The bubble in Schild’s Ladder, made of “novo-vacuum”, doesn’t quite follow these rules, expanding at the leisurely pace of 0.5 c. Touched off by a well-meaning scientific experiment some 20,000 years in the future, it begins to eat up a Milky Way populated by post-humans so advanced that staying ahead of the bubble’s encroaching border presents a mere inconvenience, at worst. However, nobody likes watching their homeworlds inexorably consumed, one after another, with old Earth itself on the eventual menu. So, the bulk of the story takes place centuries after the initial accident aboard a scientific vessel located right on the expanding border, matching velocities with it, tasked with studying the horrible thing and figuring out how to best cope with it.

So, that’s a setting! I enjoyed taking all that in, and I also loved the concept of what lay on the other side of the border: a separate universe whose laws essentially set up an unfathomably large cellular automaton, with pixels (or voxels, really) on the scale of Planck lengths. It’s packed end-to-end with active stuff, and most of the stuff past a certain scale of size and complexity seems inarguably alive. The story’s human characters realize with awe that our own universe — containing vast amounts of nothing at all, dusted with homeopathic quantities of matter — looks like a terribly degenerate specimen in comparison with this teeming new world.

Against this backdrop, two factions among the human scientific community squabble: one wants to destroy the bubble and guarantee our old universe’s safety, while the other wants to preserve and study the new universe. Did I find myself feeling extra sympathy for this arrangement after my brush with the game Ingress? Yes, perhaps I did.
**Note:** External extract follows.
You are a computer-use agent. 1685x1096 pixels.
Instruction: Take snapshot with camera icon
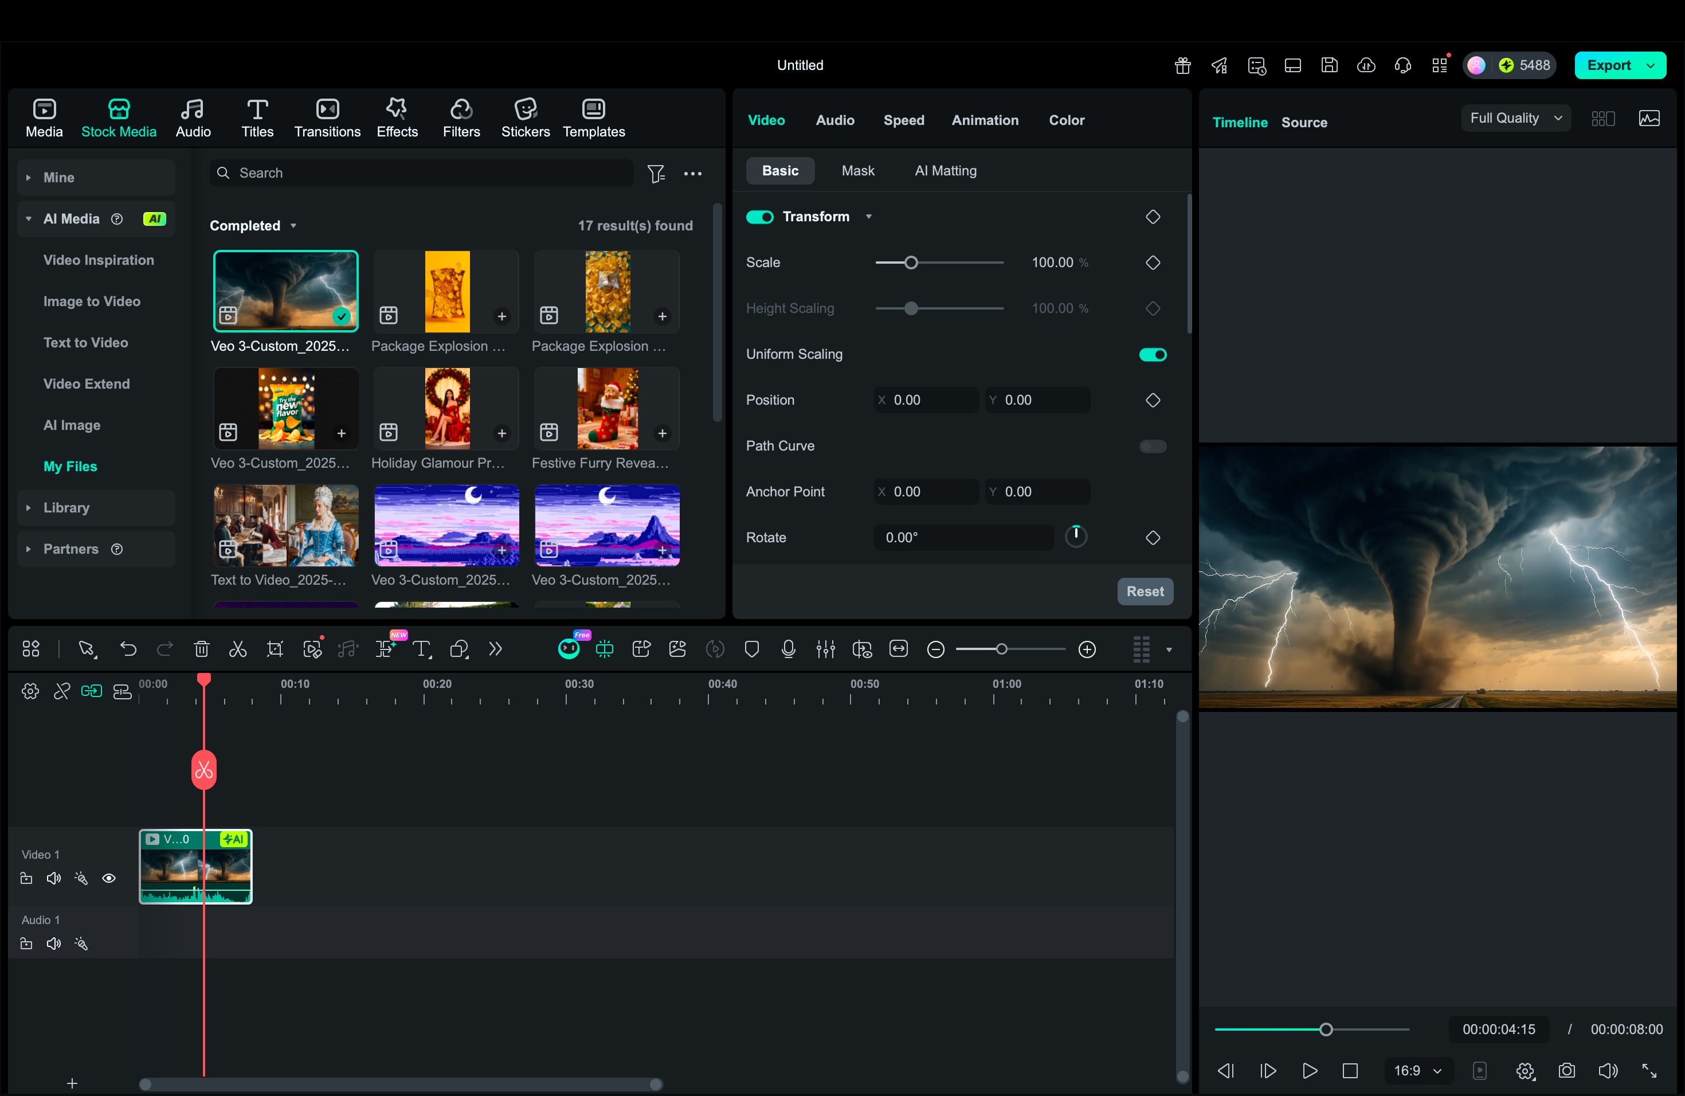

Schild’s Latter also has some interesting speculation about the fate of sexuality and gender (and biological dimorphism at all) within a long-lived human species. As for the book’s many pages devoted to either the narration or character dialogue expounding upon applied many-worlds theories and quantum physics both real and imaginary, I must confess I largely skimmed over them. Egan’s charmingly archaic (but regularly updated) website contains pages explaining how decoherence works in quantum mechanics, insisting that it plays a role throughout the events of this book, and… I’m ready to believe him, I suppose, but I didn’t find comprehension of it necessary to enjoy the story.